Text excerpt:
━━━━━━━━
Chantry Fine Art

home   |   about   |   gallery 1   |   gallery 2   |   links   |   contact   |   billing antiques

Robert Norman Hepple









Robert Norman Hepple was born in London on 18th May 1908.


Hepple came from a dynasty of painters, being the son of the artist Robert Hepple and the nephew of Wilson Hepple. He was a popular portrait painter for members of the Royal Family. During the Second World War he was an official war artist attached to the National Fire Service. He was the President of the Royal Society of Portrait Painters (1978-1982)


A proud professional painter - especially of portraits. His abilities brought important commissions from all walks of life, royalty, the law, industry and high society, as well as a miscellany of odd bodies whose personality took his fancy.


The years during which Hepple worked offered few honours for portrait-painters. His election to the Royal Academy was just in the days when there were enough members who respected traditional work to elect him, but the RA was intent on purging its walls of lord mayors, generals and suchlike public figures.


Hepple prided himself on being a professional painter. He studied the art of portrait-painting in all its aspects. By nature he seemed a taciturn man, but with a sitter before him he had a flow of talk which ensured that the boredom of sittings did not stale the atmosphere. He was shrewd about his sitters, adept at finding a subject of mutual interest and import. He never 'deigned' to paint anyone, but sought for a likeness and a celebration of his subject.
━━━━━━━━
Tasks to carry out:
**1.** Do these statements agree with the biography of Robert Norman Hepple above? (a) Hepple was born in London. (b) The artist Robert Hepple was Hepple's uncle. (c) During the Second World War, Hepple served as an official war artist with the National Fire Service. Answer yes or no for each, and quote the words of the biography that decide it.
**2.** Return the passage of the Hepple biography from "The years during" up to and including "suchlike public figures.", copied word for word.
━━━━━━━━
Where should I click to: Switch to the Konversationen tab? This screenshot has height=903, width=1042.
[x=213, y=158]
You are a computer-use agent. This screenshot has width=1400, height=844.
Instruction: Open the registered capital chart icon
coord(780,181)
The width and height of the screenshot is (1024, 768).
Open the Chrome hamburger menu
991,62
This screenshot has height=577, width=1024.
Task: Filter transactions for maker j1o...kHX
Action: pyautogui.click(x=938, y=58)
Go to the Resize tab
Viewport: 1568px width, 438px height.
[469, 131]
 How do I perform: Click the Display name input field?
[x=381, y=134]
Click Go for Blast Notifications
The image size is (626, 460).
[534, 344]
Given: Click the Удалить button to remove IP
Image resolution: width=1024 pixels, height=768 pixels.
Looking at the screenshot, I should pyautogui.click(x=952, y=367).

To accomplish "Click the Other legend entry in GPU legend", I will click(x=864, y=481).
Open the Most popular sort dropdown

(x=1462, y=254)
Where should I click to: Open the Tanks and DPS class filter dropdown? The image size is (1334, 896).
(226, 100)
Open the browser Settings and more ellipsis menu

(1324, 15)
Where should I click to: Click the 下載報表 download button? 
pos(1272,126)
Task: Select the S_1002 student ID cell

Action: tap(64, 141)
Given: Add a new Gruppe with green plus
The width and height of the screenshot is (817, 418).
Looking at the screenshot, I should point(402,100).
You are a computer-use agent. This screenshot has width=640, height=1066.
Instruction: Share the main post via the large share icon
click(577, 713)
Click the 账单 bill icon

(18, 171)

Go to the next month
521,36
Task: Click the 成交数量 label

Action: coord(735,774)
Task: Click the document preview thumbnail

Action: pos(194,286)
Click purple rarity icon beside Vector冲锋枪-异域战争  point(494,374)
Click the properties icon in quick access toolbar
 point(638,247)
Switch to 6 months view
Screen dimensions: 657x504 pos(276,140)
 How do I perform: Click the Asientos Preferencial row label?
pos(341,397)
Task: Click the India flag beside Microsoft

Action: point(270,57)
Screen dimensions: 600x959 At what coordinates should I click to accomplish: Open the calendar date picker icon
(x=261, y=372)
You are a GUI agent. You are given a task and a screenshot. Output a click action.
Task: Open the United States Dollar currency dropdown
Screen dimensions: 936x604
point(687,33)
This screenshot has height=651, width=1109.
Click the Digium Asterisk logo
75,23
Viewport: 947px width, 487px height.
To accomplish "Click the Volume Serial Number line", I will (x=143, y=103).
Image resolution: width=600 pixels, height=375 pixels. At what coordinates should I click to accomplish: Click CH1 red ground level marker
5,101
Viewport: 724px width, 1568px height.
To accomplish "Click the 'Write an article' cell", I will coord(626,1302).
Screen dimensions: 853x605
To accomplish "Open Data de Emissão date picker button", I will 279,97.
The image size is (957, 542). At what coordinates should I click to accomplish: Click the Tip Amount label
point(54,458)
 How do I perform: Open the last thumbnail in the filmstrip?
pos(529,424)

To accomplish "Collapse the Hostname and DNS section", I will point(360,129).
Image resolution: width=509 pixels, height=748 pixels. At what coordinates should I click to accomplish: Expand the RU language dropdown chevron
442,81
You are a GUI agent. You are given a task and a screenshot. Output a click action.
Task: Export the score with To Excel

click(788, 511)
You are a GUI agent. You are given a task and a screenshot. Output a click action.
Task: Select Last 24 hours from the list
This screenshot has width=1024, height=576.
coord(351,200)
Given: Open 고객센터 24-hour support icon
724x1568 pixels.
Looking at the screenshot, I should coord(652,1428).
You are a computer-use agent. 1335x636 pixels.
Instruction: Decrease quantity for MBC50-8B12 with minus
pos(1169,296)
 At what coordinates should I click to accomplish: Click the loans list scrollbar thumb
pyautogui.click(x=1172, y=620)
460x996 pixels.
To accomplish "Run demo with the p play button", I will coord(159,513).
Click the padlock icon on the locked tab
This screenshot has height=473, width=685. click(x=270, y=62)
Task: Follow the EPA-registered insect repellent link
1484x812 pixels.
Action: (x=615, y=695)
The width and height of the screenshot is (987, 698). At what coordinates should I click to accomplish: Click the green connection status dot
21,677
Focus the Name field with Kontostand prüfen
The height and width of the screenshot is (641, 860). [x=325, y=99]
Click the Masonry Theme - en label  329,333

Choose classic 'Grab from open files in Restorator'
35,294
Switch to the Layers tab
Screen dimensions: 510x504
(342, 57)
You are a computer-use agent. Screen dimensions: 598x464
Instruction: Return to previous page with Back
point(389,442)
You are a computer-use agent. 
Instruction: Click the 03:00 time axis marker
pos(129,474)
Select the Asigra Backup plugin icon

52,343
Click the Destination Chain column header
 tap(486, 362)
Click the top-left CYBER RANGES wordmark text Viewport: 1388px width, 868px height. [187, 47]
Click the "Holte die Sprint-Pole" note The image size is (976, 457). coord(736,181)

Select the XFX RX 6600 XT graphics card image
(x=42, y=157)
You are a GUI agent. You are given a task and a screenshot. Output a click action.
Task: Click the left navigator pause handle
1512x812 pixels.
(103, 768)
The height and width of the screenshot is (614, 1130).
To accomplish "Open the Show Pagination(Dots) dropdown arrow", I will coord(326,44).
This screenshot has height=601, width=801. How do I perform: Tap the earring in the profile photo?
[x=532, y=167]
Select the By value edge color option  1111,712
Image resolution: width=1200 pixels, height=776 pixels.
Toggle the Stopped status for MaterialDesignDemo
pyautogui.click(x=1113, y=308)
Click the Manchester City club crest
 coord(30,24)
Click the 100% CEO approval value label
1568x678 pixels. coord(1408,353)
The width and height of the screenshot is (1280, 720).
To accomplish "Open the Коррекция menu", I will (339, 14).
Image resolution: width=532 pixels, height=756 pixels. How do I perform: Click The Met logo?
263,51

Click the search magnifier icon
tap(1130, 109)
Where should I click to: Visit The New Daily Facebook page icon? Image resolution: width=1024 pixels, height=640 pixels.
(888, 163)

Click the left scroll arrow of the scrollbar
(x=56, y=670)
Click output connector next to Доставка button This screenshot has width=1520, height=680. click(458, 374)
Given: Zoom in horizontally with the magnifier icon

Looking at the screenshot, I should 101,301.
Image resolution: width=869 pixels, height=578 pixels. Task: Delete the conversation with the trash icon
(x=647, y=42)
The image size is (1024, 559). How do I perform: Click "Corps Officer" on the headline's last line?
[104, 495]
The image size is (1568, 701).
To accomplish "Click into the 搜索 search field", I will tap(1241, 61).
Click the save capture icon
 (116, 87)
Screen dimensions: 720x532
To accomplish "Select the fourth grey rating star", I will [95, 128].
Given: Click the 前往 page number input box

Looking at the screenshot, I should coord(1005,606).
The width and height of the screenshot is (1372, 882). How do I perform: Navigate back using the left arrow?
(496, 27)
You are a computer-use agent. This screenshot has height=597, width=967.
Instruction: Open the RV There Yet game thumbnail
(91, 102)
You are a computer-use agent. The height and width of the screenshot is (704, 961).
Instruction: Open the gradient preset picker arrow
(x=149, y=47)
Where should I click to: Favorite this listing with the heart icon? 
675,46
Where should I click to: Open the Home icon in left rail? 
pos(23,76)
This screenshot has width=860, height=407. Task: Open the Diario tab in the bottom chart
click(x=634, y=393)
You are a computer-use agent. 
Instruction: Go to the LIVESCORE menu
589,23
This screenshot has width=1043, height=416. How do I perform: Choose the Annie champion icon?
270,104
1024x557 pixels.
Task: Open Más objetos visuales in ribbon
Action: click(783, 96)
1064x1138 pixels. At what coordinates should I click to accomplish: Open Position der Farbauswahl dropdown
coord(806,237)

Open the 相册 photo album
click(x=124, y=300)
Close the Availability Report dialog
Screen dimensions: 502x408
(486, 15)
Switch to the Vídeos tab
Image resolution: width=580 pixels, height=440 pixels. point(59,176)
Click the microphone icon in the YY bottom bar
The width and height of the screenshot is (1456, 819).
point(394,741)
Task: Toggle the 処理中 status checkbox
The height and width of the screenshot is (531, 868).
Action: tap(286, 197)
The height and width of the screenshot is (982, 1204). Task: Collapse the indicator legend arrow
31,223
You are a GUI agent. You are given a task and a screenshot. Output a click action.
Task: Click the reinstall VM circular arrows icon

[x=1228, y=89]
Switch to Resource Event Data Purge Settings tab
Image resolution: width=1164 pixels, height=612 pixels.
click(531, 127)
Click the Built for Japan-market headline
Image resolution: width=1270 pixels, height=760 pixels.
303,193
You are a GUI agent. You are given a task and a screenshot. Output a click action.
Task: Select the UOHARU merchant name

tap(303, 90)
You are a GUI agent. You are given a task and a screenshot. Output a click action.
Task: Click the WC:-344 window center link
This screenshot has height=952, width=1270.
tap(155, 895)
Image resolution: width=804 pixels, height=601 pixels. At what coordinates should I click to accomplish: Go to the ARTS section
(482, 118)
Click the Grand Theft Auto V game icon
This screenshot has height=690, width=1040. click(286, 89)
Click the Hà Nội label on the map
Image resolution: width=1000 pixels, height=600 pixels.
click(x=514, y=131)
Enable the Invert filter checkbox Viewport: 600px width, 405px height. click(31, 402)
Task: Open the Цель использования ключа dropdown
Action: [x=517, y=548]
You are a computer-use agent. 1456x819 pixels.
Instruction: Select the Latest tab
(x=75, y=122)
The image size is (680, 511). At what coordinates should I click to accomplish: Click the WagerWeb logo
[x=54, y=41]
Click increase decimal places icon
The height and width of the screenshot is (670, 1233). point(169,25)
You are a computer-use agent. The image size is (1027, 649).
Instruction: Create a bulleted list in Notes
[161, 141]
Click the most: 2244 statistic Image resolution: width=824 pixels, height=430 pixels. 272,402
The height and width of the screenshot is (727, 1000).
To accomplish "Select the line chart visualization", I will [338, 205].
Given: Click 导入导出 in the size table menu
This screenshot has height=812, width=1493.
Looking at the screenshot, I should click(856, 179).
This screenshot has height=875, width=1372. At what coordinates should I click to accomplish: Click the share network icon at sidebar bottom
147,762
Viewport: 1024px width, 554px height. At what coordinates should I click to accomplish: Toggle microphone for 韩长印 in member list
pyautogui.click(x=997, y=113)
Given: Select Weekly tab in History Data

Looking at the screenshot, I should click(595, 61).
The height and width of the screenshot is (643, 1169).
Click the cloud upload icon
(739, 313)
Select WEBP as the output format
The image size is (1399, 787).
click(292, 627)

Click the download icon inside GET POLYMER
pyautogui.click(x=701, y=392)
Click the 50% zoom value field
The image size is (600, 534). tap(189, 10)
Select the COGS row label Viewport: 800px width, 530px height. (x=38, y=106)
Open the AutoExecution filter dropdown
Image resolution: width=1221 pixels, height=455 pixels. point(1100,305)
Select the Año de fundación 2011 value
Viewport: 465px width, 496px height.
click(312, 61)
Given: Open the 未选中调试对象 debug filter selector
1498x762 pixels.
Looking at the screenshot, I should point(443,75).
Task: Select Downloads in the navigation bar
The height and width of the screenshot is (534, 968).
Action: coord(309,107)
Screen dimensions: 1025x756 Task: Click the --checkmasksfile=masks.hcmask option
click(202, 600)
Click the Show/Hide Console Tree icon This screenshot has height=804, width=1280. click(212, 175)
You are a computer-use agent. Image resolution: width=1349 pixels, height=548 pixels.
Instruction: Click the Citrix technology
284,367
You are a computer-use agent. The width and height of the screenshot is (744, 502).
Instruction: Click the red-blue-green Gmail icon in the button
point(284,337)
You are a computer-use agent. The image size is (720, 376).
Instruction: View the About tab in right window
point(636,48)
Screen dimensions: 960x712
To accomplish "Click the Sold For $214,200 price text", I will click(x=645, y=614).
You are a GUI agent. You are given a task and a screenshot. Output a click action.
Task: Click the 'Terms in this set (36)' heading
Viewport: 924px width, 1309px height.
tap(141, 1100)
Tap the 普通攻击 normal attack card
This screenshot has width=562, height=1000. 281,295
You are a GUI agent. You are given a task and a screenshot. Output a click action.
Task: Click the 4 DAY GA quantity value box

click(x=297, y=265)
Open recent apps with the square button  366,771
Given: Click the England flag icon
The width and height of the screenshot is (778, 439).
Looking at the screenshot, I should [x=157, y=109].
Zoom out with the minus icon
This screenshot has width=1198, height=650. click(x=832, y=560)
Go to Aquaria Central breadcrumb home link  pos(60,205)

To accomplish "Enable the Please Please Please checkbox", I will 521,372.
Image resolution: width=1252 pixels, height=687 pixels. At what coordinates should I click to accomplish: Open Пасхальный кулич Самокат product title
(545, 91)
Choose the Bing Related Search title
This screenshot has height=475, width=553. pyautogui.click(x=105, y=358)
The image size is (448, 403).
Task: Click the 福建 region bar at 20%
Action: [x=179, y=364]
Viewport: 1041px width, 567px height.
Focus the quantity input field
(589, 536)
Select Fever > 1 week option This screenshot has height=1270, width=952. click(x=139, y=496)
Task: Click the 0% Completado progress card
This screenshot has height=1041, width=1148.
━━━━━━━━
Solutions to the tasks:
**1.**
(a) Yes: "Robert Norman Hepple was born in London on 18th May 1908."
(b) No: "being the son of the artist Robert Hepple and the nephew of Wilson Hepple"
(c) Yes: "During the Second World War he was an official war artist attached to the National Fire Service."

**2.**
The years during which Hepple worked offered few honours for portrait-painters. His election to the Royal Academy was just in the days when there were enough members who respected traditional work to elect him, but the RA was intent on purging its walls of lord mayors, generals and suchlike public figures.